# Document Extraction

In this lab we will look at a method of how to extract table information out of the documents.



- [Step 1: Setup notebook](#step1)
- [Step 2: Extract table from a sample doc using Amazon Textract](#step2)
- [Step 3: Look at the other ways to extract structured and semi-structured data using Textract](#step3)

---

# Step 1: Setup notebook <a id="step1"></a>

In this step, we will import some necessary libraries that will be used throughout this notebook. 

In [None]:
import boto3
import botocore
import sagemaker
import pandas as pd
from IPython.display import display
from textractcaller.t_call import call_textract, Textract_Features
from textractprettyprinter.t_pretty_print import convert_table_to_list
from trp import Document
import os

# variables
data_bucket = sagemaker.Session().default_bucket()
region = boto3.session.Session().region_name
account_id = boto3.client('sts').get_caller_identity().get('Account')

os.environ["BUCKET"] = data_bucket
os.environ["REGION"] = region
role = sagemaker.get_execution_role()

print(f"SageMaker role is: {role}\nDefault SageMaker Bucket: s3://{data_bucket}")

s3=boto3.client('s3')
textract = boto3.client('textract', region_name=region)
comprehend=boto3.client('comprehend', region_name=region)

%store -r document_classifier_arn
print(f"Amazon Comprehend Custom Classifier ARN: {document_classifier_arn}")


---
# Step 2: Extract table using Amazon Textract <a id="step2"></a>

In this step we will take a brief look at how to extract table information from one of the bank statements from our dataset. 

In [None]:
prefix = 'idp/comprehend/classified-docs/bank-statements'
start_after = 'idp/comprehend/classified-docs/bank-statements/'

paginator = s3.get_paginator('list_objects_v2')
operation_parameters = {'Bucket': data_bucket,
                        'Prefix': prefix,
                        'StartAfter':start_after}
list_items=[]
page_iterator = paginator.paginate(**operation_parameters)

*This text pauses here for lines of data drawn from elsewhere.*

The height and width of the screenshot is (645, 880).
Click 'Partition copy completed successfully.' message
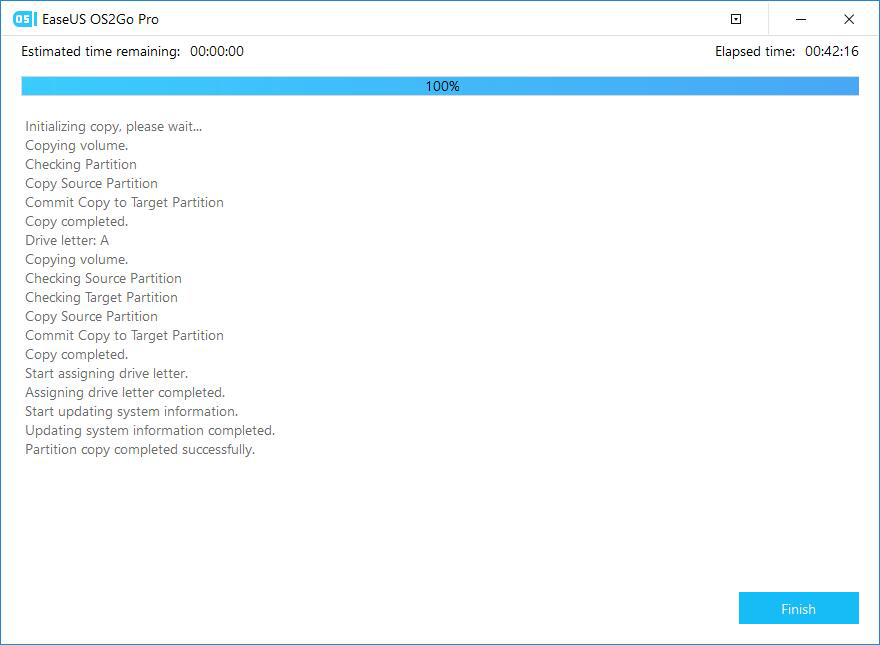(x=140, y=450)
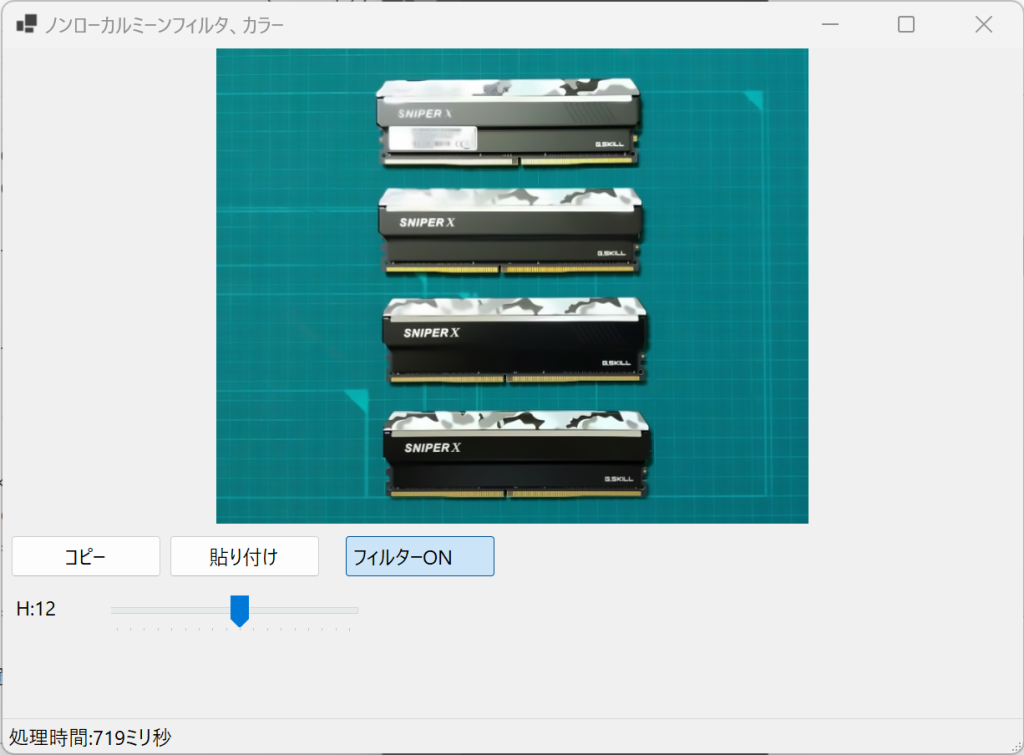Click the second RAM module from the top
The width and height of the screenshot is (1024, 755).
point(510,231)
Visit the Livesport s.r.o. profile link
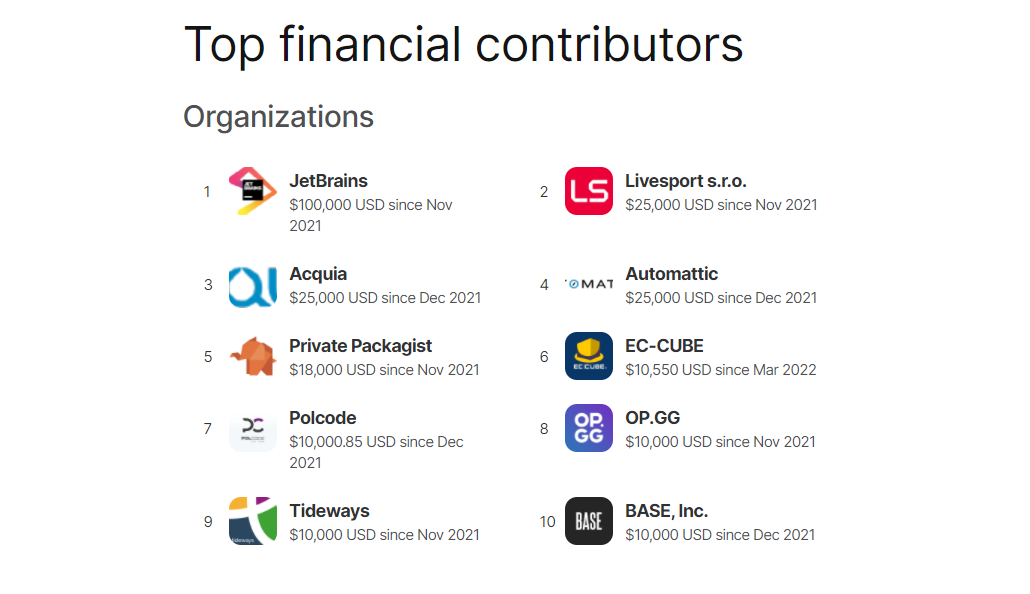 686,181
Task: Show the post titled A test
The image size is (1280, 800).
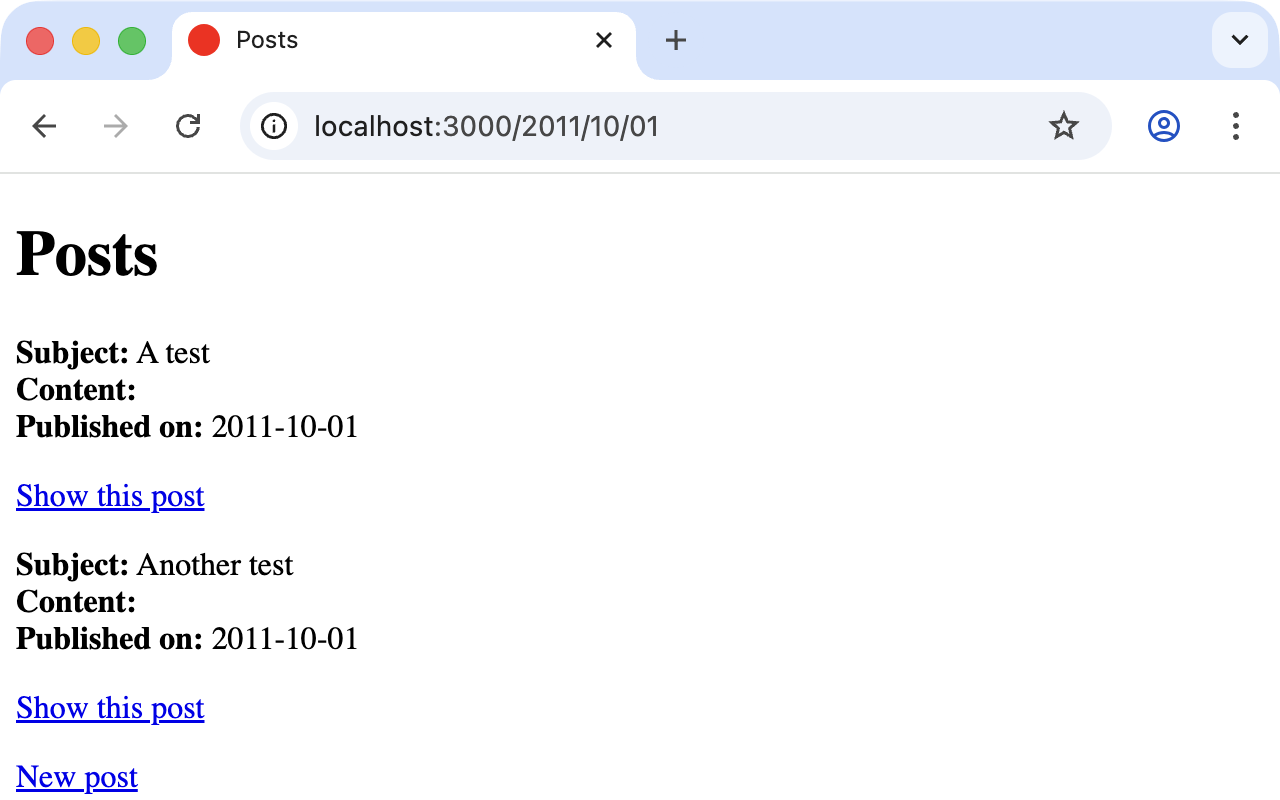Action: [110, 496]
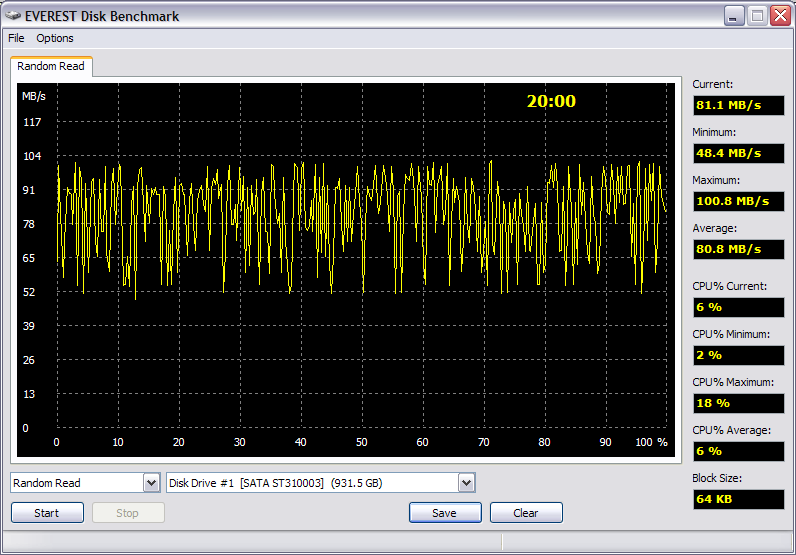Open the File menu
Image resolution: width=796 pixels, height=555 pixels.
(16, 38)
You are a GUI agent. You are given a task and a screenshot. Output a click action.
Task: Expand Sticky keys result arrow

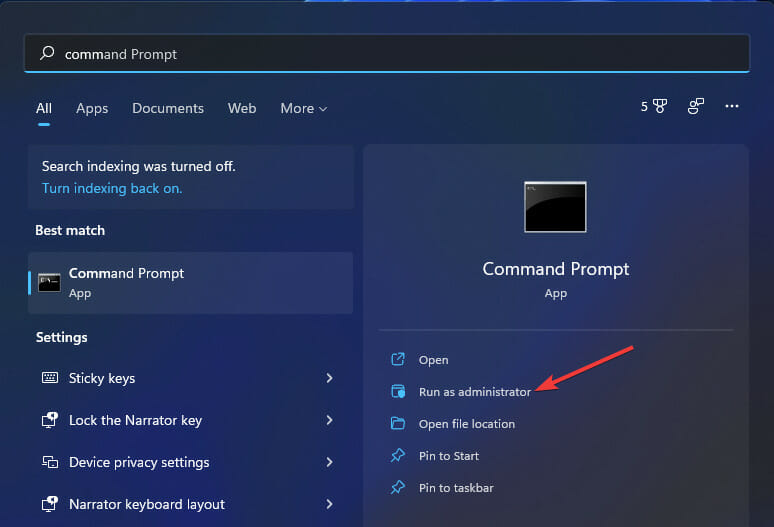(x=329, y=378)
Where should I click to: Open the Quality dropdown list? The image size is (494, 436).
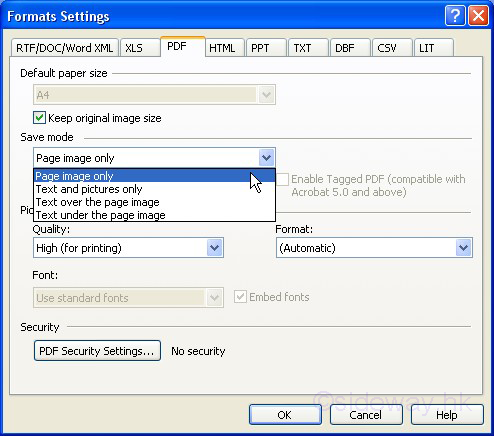[x=214, y=248]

for page in page_iterator:
    if "Contents" in page:
        for item in page['Contents']:
            print(item['Key'])
            list_items.append(f's3://{data_bucket}/{item["Key"]}')
    else:
        list_items.append('./samples/mixedbag/document_0.png')
list_items

Let's select a random bank statement from the list

In [None]:
import random
file = random.sample(list_items, k=1)[0] #select a random bank statement document from the list
file

Our bank statements have two tables. We will see how to extract the tables using the Textract pretty printer tool.

In [None]:
resp = call_textract(input_document=file, features=[Textract_Features.TABLES])
tdoc = Document(resp)
dfs = list()

for page in tdoc.pages:
    for table in page.tables:
        dfs.append(pd.DataFrame(convert_table_to_list(trp_table=table)))

df1 = dfs[0]
df2 = dfs[1]

In [None]:
df1

In [None]:
df2

---
# Step 3: Extract structured and semi-structured data using Amazon Textract <a id="step3"></a>

Let's look at some of the other ways Amazon Textract can extract structured as well as semi-structured data from documents. We will pull in a notebook from the Amazon Textract [code sample repository](https://github.com/aws-samples/amazon-textract-code-samples/tree/master/python). 

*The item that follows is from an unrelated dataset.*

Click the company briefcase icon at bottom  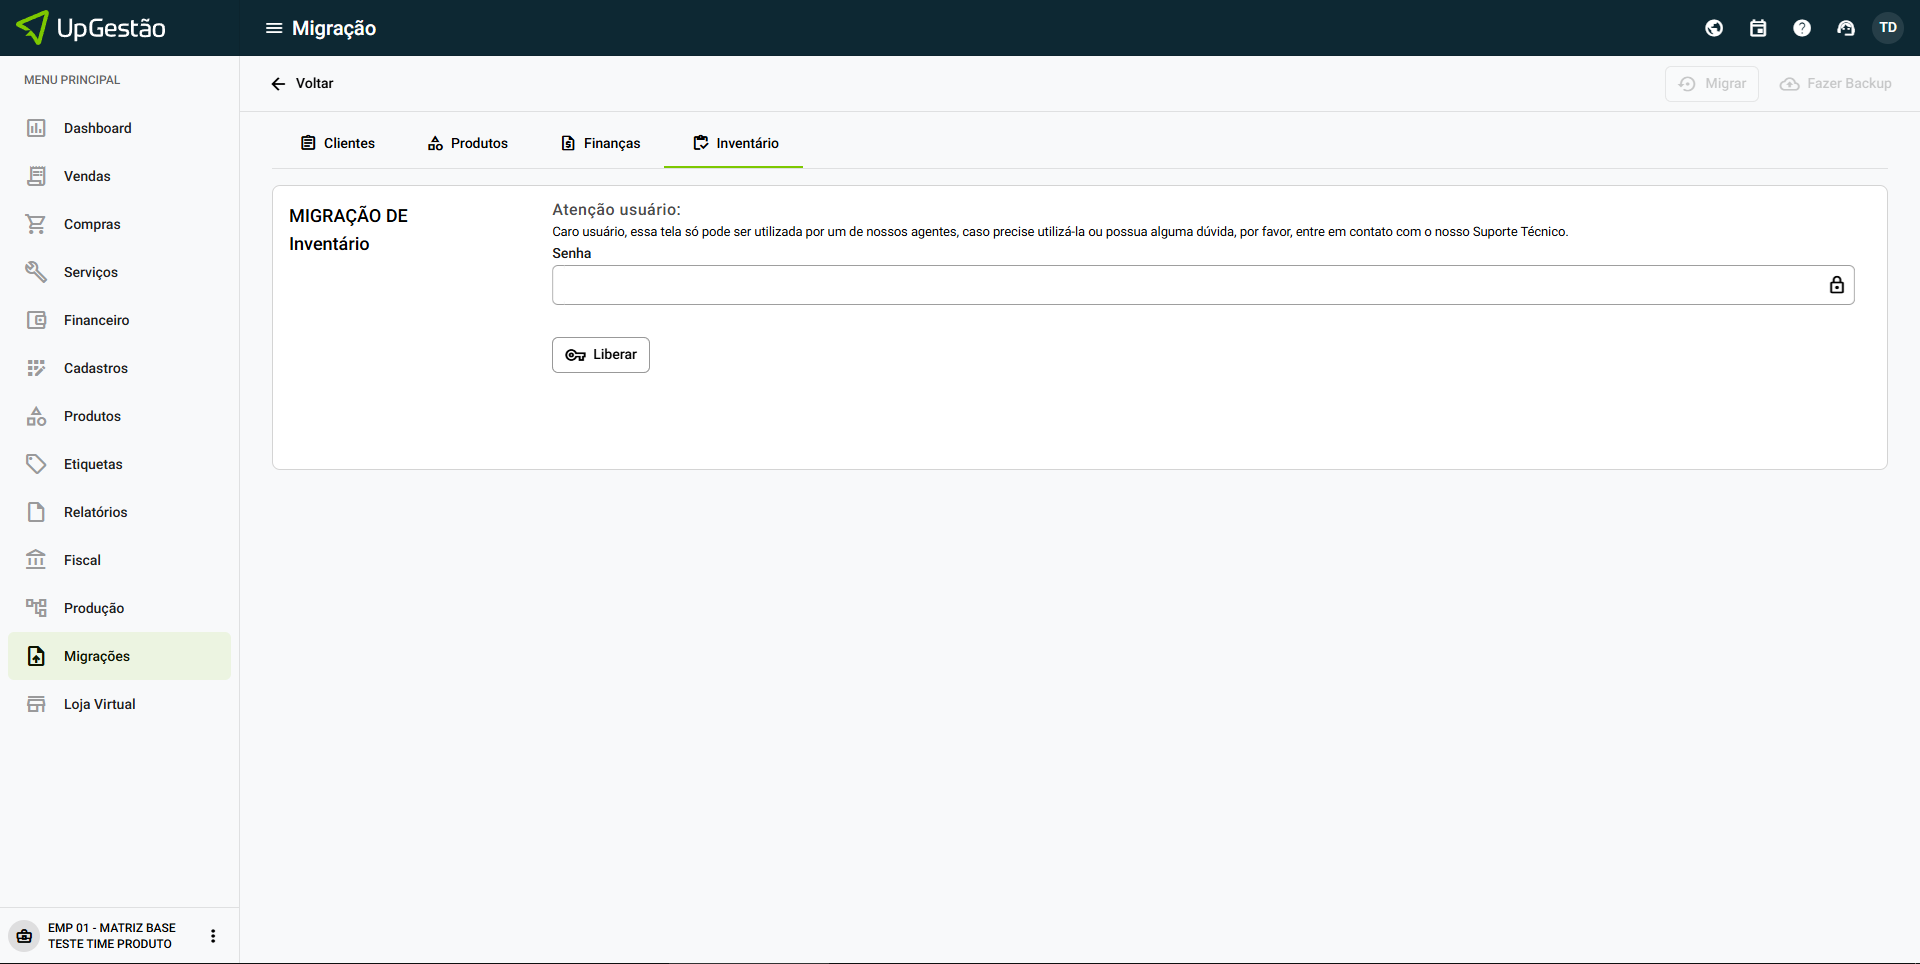25,936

Run the code cell below to pull the notebook. Once the notebook named `02-idp-document-extraction-01.ipynb` shows up, open the notebook and perform the following sections in the notebook. These sections will demonstrate how to extract form data and table data using Amazon textract. We will pull a single notebook and look at a few specific functionalities.

- Section 8. Forms: Key/Values
- Section 10. Tables
- Section 12. Invoices and Receipts processing

Run the code below and execute the above listed sections in the `02-idp-document-extraction-01.ipynb` file.

In [None]:
!wget 'https://github.com/aws-samples/amazon-textract-code-samples/raw/master/python/Textract.ipynb' -O './02-idp-document-extraction-01.ipynb'
!wget 'https://github.com/aws-samples/amazon-textract-code-samples/raw/master/python/OneKeyValue.png' -O './OneKeyValue.png'


You can further explore all Amazon Textract capabilities by cloning the entire code repository using the `git clone` command below.

`git clone https://github.com/aws-samples/amazon-textract-code-samples`

---
# Cleanup

Cleanup is optional if you want to execute subsequent notebooks. 

Refer to the `05-idp-cleanup.ipynb` for cleanup and deletion of resources.

---
# Conclusion

In this notebook we did a table extraction from a bank statement and further looked on a few additional ways Amazon Textract can help extract specific structured and semi-structured data such as forms data from our documents. In the next notebook we will extract entity information from our documents using Amazon Comprehend.